Records from a dataset:

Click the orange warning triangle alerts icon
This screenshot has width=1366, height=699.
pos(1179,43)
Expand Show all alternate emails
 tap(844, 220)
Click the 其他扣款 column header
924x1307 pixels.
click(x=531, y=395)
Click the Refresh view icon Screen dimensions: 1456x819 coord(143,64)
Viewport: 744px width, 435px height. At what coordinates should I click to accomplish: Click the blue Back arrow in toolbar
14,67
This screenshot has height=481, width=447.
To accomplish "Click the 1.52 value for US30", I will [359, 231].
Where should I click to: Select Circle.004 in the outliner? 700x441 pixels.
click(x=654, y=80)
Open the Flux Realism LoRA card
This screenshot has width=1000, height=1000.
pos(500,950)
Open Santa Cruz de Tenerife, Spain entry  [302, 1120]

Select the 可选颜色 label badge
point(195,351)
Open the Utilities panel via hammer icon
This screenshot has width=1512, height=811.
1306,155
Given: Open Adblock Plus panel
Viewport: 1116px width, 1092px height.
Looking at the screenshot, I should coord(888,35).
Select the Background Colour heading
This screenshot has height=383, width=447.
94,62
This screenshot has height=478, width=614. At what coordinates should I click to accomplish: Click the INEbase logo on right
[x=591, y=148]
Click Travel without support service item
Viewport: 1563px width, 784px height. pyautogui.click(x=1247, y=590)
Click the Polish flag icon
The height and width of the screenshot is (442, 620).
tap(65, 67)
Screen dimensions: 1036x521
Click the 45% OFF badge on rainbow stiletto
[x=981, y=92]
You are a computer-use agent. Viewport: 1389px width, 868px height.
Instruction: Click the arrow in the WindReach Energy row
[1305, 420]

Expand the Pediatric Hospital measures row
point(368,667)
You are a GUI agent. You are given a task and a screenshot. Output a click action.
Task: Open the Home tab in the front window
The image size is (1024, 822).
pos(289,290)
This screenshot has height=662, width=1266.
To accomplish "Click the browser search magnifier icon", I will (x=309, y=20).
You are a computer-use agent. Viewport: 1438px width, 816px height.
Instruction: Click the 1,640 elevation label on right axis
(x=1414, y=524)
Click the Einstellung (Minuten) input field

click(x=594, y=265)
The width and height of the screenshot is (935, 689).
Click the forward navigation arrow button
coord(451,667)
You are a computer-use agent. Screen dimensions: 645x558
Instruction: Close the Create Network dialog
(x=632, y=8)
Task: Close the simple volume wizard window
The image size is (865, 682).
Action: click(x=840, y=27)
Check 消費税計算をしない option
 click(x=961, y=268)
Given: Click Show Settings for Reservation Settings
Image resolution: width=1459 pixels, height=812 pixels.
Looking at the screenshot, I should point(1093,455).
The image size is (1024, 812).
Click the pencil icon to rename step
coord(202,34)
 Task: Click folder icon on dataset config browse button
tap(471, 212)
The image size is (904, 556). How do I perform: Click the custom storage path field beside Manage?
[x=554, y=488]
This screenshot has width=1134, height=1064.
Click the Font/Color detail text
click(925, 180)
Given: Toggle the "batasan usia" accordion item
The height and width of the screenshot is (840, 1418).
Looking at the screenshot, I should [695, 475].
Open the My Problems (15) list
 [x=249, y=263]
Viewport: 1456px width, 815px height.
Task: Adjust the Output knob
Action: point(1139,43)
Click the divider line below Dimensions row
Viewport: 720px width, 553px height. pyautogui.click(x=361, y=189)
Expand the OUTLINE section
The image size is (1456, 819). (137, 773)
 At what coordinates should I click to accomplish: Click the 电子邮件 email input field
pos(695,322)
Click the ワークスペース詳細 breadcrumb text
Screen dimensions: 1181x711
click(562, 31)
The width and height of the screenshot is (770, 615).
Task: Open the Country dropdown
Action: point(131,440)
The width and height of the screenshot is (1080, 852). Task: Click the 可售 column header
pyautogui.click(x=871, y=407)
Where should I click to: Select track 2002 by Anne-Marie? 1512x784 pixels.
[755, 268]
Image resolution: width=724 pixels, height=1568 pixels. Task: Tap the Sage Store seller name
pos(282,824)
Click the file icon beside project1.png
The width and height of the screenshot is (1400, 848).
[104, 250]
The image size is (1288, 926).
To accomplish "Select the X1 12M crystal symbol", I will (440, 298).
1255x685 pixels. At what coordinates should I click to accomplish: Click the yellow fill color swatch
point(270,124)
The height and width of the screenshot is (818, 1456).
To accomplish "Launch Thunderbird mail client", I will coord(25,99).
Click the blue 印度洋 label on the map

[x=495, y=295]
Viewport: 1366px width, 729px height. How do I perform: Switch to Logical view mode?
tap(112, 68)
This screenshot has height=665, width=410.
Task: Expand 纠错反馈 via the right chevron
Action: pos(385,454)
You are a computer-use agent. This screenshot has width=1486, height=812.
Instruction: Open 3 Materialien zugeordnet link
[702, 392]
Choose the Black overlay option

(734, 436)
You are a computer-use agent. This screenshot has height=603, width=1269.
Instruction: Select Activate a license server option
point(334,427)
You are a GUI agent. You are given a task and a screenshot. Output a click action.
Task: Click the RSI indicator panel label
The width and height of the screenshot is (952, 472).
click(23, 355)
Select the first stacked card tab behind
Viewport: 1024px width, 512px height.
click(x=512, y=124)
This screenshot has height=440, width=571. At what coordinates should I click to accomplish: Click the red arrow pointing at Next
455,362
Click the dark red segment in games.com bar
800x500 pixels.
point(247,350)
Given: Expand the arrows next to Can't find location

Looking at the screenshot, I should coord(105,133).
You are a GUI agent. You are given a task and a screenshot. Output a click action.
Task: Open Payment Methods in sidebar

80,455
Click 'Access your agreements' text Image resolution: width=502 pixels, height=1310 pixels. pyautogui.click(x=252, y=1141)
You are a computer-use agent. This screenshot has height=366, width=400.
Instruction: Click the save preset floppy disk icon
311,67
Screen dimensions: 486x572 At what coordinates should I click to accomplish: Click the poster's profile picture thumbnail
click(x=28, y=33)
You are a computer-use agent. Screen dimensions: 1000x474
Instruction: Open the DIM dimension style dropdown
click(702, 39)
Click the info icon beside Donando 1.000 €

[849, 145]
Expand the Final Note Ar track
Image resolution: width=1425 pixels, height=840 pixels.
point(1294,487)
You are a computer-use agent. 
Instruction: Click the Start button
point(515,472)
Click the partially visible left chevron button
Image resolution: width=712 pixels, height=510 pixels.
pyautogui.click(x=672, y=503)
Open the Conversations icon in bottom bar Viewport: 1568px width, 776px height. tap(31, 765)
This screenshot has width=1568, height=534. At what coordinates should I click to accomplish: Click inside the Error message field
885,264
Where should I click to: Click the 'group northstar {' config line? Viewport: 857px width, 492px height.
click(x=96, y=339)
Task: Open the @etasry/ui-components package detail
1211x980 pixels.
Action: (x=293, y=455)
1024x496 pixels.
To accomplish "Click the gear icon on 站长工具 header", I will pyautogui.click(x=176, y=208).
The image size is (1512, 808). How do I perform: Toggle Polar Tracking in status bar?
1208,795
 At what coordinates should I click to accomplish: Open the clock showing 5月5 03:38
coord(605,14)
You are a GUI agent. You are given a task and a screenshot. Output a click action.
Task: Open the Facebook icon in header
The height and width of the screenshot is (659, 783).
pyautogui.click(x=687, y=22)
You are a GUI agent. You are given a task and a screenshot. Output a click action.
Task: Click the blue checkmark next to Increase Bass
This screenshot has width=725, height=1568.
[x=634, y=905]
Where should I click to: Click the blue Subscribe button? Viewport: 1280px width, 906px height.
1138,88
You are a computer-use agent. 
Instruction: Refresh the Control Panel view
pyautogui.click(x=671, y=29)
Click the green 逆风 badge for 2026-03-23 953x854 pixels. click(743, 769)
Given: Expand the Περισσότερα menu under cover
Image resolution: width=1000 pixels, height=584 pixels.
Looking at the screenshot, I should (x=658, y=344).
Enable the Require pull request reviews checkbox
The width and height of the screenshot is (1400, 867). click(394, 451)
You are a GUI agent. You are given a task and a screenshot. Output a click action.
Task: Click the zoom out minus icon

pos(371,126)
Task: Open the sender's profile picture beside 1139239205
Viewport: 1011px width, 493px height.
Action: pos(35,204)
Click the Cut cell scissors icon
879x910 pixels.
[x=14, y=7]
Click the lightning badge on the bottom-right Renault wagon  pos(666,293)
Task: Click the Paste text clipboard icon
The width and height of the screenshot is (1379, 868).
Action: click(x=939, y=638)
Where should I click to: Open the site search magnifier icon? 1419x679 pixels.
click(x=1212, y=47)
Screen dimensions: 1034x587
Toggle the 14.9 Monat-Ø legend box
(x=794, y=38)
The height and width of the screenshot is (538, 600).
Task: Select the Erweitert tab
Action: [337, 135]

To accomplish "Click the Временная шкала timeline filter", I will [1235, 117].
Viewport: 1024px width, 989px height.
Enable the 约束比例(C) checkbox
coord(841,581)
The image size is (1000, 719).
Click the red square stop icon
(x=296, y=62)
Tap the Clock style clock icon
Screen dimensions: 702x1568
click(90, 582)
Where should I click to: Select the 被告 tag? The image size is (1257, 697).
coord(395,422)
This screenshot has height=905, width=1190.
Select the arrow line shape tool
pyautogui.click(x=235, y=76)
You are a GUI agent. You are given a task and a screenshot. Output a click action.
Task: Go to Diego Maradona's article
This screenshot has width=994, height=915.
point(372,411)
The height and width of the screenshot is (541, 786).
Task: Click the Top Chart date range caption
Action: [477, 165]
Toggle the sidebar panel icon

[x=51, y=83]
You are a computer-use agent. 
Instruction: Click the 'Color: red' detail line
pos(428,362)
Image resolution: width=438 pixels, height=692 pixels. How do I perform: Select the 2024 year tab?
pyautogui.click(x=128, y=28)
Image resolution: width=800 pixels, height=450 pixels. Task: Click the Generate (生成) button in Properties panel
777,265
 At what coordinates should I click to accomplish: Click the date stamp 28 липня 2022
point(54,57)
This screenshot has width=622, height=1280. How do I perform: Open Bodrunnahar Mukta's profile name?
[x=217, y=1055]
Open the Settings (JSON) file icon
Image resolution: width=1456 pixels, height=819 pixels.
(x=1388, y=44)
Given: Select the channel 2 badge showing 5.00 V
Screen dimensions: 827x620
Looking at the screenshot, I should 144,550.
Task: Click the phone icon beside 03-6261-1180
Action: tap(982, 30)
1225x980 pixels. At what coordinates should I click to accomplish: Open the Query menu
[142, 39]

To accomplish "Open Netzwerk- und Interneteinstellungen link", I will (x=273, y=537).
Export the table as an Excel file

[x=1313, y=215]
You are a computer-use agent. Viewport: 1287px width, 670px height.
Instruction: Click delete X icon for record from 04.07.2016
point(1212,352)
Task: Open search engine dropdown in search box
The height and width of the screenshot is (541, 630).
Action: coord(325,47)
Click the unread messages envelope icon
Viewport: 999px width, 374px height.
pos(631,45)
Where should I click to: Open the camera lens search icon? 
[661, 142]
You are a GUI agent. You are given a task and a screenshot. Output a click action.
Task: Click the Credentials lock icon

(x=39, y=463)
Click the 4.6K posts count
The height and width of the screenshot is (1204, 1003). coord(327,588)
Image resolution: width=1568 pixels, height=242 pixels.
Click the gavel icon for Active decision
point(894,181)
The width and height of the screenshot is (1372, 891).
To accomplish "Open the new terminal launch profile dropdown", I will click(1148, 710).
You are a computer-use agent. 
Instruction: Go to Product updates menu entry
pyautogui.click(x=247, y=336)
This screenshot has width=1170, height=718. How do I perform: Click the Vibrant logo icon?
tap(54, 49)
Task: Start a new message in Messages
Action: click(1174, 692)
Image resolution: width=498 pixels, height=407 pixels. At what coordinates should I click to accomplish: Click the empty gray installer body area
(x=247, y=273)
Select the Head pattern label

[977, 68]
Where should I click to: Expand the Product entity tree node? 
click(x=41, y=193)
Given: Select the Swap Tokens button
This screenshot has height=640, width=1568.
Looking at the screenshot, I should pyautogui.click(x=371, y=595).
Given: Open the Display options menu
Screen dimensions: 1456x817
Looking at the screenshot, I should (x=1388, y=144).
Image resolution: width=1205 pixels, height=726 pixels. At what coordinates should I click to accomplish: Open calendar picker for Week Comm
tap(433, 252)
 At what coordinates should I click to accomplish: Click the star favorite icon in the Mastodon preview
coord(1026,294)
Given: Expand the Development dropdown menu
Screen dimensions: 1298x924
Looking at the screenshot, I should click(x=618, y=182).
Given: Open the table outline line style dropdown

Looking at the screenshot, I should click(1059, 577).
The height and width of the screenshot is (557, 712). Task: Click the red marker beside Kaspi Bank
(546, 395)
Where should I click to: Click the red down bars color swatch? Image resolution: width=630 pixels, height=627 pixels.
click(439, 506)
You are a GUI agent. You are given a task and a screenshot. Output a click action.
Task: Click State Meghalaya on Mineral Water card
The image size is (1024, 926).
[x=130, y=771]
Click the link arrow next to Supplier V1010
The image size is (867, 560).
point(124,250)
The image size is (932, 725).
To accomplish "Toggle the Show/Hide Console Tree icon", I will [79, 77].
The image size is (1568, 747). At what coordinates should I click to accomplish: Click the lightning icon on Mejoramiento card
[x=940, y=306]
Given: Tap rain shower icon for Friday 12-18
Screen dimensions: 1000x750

### [Description of the task]
Return the lines from the one containing "Expand the OUTLINE section" through the one containing "point(270,124)", character for character, including both of those lines.

### [Final answer]
Expand the OUTLINE section
The image size is (1456, 819). (137, 773)
 At what coordinates should I click to accomplish: Click the 电子邮件 email input field
pos(695,322)
Click the ワークスペース詳細 breadcrumb text
Screen dimensions: 1181x711
click(562, 31)
The width and height of the screenshot is (770, 615).
Task: Open the Country dropdown
Action: point(131,440)
The width and height of the screenshot is (1080, 852). Task: Click the 可售 column header
pyautogui.click(x=871, y=407)
Where should I click to: Select track 2002 by Anne-Marie? 1512x784 pixels.
[755, 268]
Image resolution: width=724 pixels, height=1568 pixels. Task: Tap the Sage Store seller name
pos(282,824)
Click the file icon beside project1.png
The width and height of the screenshot is (1400, 848).
[104, 250]
The image size is (1288, 926).
To accomplish "Select the X1 12M crystal symbol", I will (440, 298).
1255x685 pixels. At what coordinates should I click to accomplish: Click the yellow fill color swatch
point(270,124)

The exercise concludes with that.